Dans son «Séjour de Paris», Nemeitz signale les tragédies latines mêlées de ballets du collège Louis-le-Grand. Je possède un recueil factice de ces représentations de 1737 à 1755. Et voici: le Pouvoir de la Fable, ballet qui sera dansé au collège de Louis-le-Grand et servira d'intermède à la tragédie de Maurice Martyr, pour la distribution des prix fondés par Sa Majesté, le mercredi deuxième jour d'août mil sept cent cinquante, à midi précis. La première entrée figure «les Dangers de la volupté pour la jeunesse». Télémaque est jeté par la tempête dans l'île de Chypre. Les habitants s'empressent de le couronner de roses et de myrte. Leur parure et leur démarche, leurs amusements et leurs maximes respirent un air empoisonné. Télémaque est d'abord saisi d'horreur, mais il s'accoutume insensiblement aux douceurs de ce funeste séjour. Le sage Mentor paraît. Sa présence écarte les plaisirs séducteurs. Il ordonne à Télémaque de fuir promptement ce lieu dangereux, où tous les plaisirs se réunissent pour aveugler la Raison et pour séduire l'Innocence.
Télémaque: M. de Choiseul.
Habitans de l'Isle de Chypre, MM. Duclusel, Massigni, Dupré, Vauzelet, Carvaille, la Martinière, Barrau, Radix, Mercier, Chavannes, Deludre, Chaalons de la Rivière, Dalban, Geoffroi, Bonvoust.
Jeunes gens avec des guirlandes: MM. Hennequin Duplessis, Lebreton, Sainte-Colombe, Grandpré, Lablache, Desmazure, de Ris.
Mentor, M. Palasne.
Danseront ensemble: MM. Carvaille, Radix.
Danseront seuls: MM. Bonvoust, Feuillade.
La seconde entrée représente les «Écueils de l'Ambition pour l'Age Mûr», la troisième les «Tourments de l'Avarice pour la Vieillesse». Il y a trois parties, et un Ballet général, où doivent danser seuls MM. Desplaces, Vestris, de Visé, et le programme du spectacle se termine par cette phrase: Fermera le théâtre par l'éloge du Roi.

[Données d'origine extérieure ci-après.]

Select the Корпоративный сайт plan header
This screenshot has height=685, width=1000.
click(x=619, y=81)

«La Relation de l'ambassade de Méhémet-Effendi à la cour de France en 1721» et publiée en 1757 contient quelques détails sur le Paris de la Régence.

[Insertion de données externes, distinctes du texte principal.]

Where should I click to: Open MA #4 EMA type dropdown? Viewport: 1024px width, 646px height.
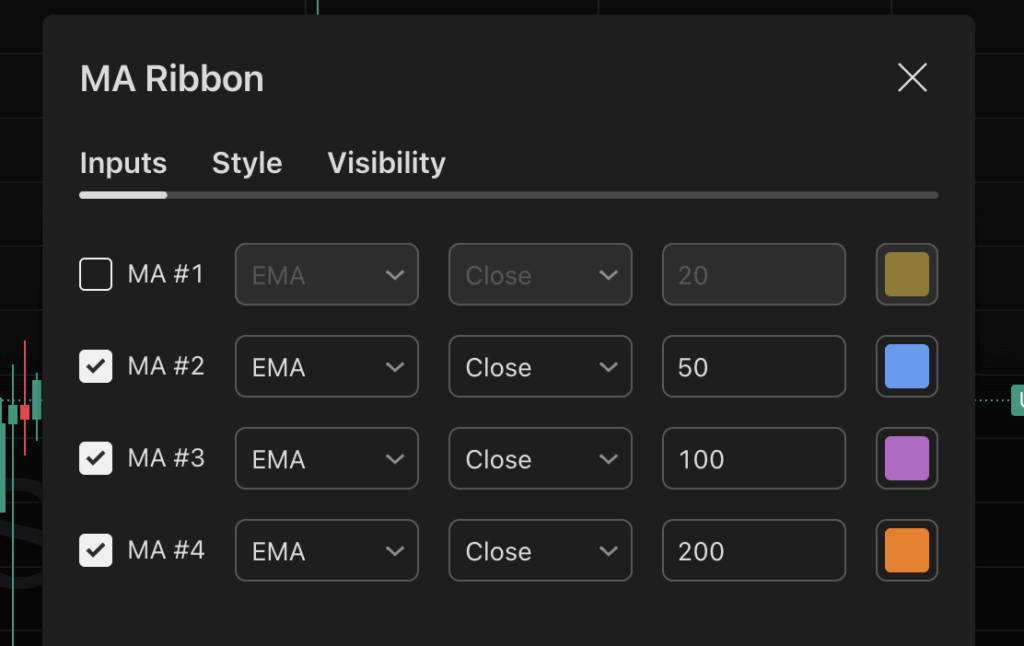click(326, 551)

Des brochures et des livres connus, je n'indiquerai que les titres.
«Paris vu tel qu'il est, 1781»; «le Petit Tableau de Paris, 1783»; le Tableau de Paris, par Mercier, 1783-1788; «Paris en miniature d'après les dessins d'un nouvel Argus, 1784»; les Numéros, 1784; l'Observateur de Paris, 1785, par M. Mercier, auteur du Tableau de Paris; Diogène a Paris, 1787; le Tableau nouveau de Paris, ou Variétés amusantes, ouvrage enrichi de notes historiques et critiques et mis au jour par Nougaret, 1786; Lettres de d'E…mée… de B…on La…c...be (Mlle Boudon), ou Journal d'un voyage à Paris en 1789, Troyes, 1791», tiré à petit nombre; «Un Provincial a Paris, pendant une partie de l'année 1789. A Strasbourg. De l'imprimerie de la Société typographique»; «le Nouveau Tableau de Paris, ou la capitale de France dans son vrai point de vue, ouvrage destiné à servir de supplément au Tableau de Paris. A Paris, de l'imprimerie de la Vérité, 1790»; le Triomphe de la Capitale, par l'auteur du Fanal, qui fête en ces termes la Révolution: «Adieu les barbiers, perruquiers, étuvistes; adieu les chapeliers; adieu les coiffeurs, coiffeuses et les marchandes de modes par contre-coup; adieu toutes les fabriques de gazes et de linons, adieu toutes les manufactures de drap et de soie et tous les hommes qu'elles occupent, adieu les horlogers, les plumassiers, les éventaillistes, les fondeurs, les doreurs, les tapissiers, les miroitiers, les orfèvres, les joailliers, les peintres, les sculpteurs, les ébénistes, les papetiers, les enlumineurs, les tireurs d'or et les graveurs… et les carrossiers, les selliers, les bourreliers, les charrons, les vernisseurs, les serruriers; les maréchaux fermeront boutique et les autres marchands ne vendront rien, et ils feront banqueroute, et on verra de tous côtés: Chambres garnies à louer, maison à louer ou à vendre; et les propriétaires seront ruinés, et les architectes, les maîtres maçons, les tailleurs de pierres, les manœuvres, les goujats, les charpentiers, les menuisiers, les carriers mettront leurs dents au croc, et l'herbe croîtra dans les rues. L'auteur d'un pain mixtionné se rendra fermier de tout le quartier Saint-Honoré jusqu'à la plaine des Sablons pour exciter la culture des pommes de terre. Le quartier Saint-Germain produira de la luzerne; celui Saint-Jacques et de Sainte-Geneviève des vignes; le Marais des fèves et des haricots; Saint-Antoine, des melons; Saint-Martin des choux de Hollande et de Milan; Montmartre, des chardons.»